В отличие от ассигнования, передана земель во фьефферм не означала приобретения ренты. Нам неизвестно, расплатился ли Мариньи со своими долгами по ренте за фьефы сразу же после вступления в права собственности, но мы знаем, что в январе 1311 г.[375] все фьеффермы, полученные до этого, он сменил на ренты с казны, причем некоторые из них Мариньи получил еще в 1308 г. В то время как выделение ассигнования немедленно устранило бы обязательство выплаты ренты из королевской казны, в случае с фьефами Мариньи должен был предоставить королю расписку на сумму ренты, равную сумме «пенсиона» за свои фьеффермы.

Было ли, таким образом, предоставление фьефферма формой оплаты? Нет, ведь между сеньором, в данном случае, королем, и Ангерраном произошел только лишь обычный для сферы сделок с недвижимостью обмен, то есть обмен ренты на конкретное имущество. Мариньи пришлось заплатить деньги всего один раз, выкупая ренту. Следовательно, все обстояло таким же образом, как если бы он покупал фьеф у постороннего человека, с тем лишь различием, что он не должен был ни выплачивать продажную пошлину сеньору, ни вносить деньги за вступление в права собственника.

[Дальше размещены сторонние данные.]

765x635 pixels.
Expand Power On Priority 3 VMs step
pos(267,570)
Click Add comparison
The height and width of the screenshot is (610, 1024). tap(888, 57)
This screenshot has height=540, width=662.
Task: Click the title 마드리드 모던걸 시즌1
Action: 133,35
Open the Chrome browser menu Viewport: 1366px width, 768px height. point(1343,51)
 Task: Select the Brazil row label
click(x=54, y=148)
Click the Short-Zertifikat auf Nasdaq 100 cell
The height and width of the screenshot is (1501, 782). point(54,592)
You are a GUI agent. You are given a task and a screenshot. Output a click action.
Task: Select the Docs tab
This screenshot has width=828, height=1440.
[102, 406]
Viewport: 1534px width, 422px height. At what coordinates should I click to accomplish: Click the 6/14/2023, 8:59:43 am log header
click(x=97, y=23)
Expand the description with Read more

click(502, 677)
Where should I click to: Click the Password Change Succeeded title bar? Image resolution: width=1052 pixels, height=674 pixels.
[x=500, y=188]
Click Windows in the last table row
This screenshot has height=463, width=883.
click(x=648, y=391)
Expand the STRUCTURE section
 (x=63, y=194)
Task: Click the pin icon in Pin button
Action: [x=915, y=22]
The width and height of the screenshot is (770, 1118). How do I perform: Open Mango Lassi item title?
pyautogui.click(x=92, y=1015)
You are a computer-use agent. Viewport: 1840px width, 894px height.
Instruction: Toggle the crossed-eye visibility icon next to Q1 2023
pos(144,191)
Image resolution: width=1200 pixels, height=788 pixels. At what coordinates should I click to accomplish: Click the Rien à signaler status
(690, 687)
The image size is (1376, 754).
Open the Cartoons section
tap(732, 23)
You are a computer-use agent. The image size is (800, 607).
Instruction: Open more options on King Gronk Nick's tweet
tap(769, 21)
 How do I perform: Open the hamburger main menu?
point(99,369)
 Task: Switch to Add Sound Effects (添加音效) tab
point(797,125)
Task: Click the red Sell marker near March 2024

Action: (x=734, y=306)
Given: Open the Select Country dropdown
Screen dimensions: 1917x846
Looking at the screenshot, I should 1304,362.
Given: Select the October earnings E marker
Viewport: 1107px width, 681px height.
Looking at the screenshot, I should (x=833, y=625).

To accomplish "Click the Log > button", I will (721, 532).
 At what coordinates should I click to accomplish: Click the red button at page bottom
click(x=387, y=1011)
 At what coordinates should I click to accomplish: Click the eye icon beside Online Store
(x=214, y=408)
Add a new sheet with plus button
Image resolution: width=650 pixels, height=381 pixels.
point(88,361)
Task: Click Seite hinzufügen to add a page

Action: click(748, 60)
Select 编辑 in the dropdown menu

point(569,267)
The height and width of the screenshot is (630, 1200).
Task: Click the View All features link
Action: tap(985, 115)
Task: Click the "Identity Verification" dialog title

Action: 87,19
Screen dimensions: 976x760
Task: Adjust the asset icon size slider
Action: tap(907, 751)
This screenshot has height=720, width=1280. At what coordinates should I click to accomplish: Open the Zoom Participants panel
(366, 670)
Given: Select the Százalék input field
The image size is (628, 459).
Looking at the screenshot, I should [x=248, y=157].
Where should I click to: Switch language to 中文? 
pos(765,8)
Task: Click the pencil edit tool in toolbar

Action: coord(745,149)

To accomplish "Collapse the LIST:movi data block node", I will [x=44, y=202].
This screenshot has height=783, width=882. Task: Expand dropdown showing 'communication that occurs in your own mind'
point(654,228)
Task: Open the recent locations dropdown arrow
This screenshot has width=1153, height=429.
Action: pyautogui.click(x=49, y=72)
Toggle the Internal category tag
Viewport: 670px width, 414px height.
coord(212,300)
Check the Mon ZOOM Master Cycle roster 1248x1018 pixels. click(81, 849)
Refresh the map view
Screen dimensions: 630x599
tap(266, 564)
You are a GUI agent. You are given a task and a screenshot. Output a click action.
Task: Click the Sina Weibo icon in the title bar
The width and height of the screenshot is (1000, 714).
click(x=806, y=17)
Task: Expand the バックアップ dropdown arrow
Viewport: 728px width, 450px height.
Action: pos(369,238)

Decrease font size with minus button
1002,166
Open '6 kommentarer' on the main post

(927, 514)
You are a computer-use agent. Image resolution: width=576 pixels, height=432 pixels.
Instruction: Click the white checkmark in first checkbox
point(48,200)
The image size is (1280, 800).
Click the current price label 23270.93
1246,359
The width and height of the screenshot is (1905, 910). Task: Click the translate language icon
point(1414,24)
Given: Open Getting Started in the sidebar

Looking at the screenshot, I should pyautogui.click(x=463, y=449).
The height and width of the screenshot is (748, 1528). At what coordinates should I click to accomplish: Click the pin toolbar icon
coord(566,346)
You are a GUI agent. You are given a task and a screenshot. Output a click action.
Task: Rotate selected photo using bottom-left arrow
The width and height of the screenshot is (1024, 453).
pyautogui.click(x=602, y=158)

Очевидно, что подобная форма держания, условия которой к тому же могли варьироваться, приносила такой же доход, как и ассигнованная рента, а также давала некоторые преимущества, предоставляемые обычным правом владения, главным образом сеньориальные права. Так же очевидно, что щедрость Филиппа Красивого по отношению к своему камергеру отнюдь не была такой безграничной, какой ее иногда представляют.